Data to use START
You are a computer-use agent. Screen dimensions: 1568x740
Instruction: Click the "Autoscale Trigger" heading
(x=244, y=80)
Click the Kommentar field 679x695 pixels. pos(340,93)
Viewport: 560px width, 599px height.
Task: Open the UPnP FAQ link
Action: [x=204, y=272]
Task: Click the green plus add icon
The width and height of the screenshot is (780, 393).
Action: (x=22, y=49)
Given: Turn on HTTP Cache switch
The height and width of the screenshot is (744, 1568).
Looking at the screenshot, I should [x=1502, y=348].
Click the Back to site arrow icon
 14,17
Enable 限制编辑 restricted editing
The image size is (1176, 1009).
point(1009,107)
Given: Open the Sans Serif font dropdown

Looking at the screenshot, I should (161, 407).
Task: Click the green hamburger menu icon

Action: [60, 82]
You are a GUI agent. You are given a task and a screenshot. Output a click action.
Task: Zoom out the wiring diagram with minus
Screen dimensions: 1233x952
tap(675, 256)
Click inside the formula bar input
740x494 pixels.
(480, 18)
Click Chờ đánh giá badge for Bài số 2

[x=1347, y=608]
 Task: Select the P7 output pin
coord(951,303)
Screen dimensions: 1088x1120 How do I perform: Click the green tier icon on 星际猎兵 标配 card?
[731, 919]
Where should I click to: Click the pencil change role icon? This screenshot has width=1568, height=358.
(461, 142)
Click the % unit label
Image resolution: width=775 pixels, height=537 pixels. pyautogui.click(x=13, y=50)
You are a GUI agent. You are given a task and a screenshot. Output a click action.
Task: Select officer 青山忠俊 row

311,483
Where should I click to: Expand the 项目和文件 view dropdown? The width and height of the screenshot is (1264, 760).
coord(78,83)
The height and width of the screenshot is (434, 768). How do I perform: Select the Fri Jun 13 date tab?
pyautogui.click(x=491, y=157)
Data to use END
__Work order__
Could you print all of the entries again exactly as they stand?

__Solution for this problem__
You are a computer-use agent. Screen dimensions: 1568x740
Instruction: Click the "Autoscale Trigger" heading
(x=244, y=80)
Click the Kommentar field 679x695 pixels. pos(340,93)
Viewport: 560px width, 599px height.
Task: Open the UPnP FAQ link
Action: [x=204, y=272]
Task: Click the green plus add icon
The width and height of the screenshot is (780, 393).
Action: (x=22, y=49)
Given: Turn on HTTP Cache switch
The height and width of the screenshot is (744, 1568).
Looking at the screenshot, I should [x=1502, y=348].
Click the Back to site arrow icon
 14,17
Enable 限制编辑 restricted editing
The image size is (1176, 1009).
point(1009,107)
Given: Open the Sans Serif font dropdown

Looking at the screenshot, I should (161, 407).
Task: Click the green hamburger menu icon

Action: [60, 82]
You are a GUI agent. You are given a task and a screenshot. Output a click action.
Task: Zoom out the wiring diagram with minus
Screen dimensions: 1233x952
tap(675, 256)
Click inside the formula bar input
740x494 pixels.
(480, 18)
Click Chờ đánh giá badge for Bài số 2

[x=1347, y=608]
 Task: Select the P7 output pin
coord(951,303)
Screen dimensions: 1088x1120 How do I perform: Click the green tier icon on 星际猎兵 标配 card?
[731, 919]
Where should I click to: Click the pencil change role icon? This screenshot has width=1568, height=358.
(461, 142)
Click the % unit label
Image resolution: width=775 pixels, height=537 pixels. pyautogui.click(x=13, y=50)
You are a GUI agent. You are given a task and a screenshot. Output a click action.
Task: Select officer 青山忠俊 row

311,483
Where should I click to: Expand the 项目和文件 view dropdown? The width and height of the screenshot is (1264, 760).
coord(78,83)
The height and width of the screenshot is (434, 768). How do I perform: Select the Fri Jun 13 date tab?
pyautogui.click(x=491, y=157)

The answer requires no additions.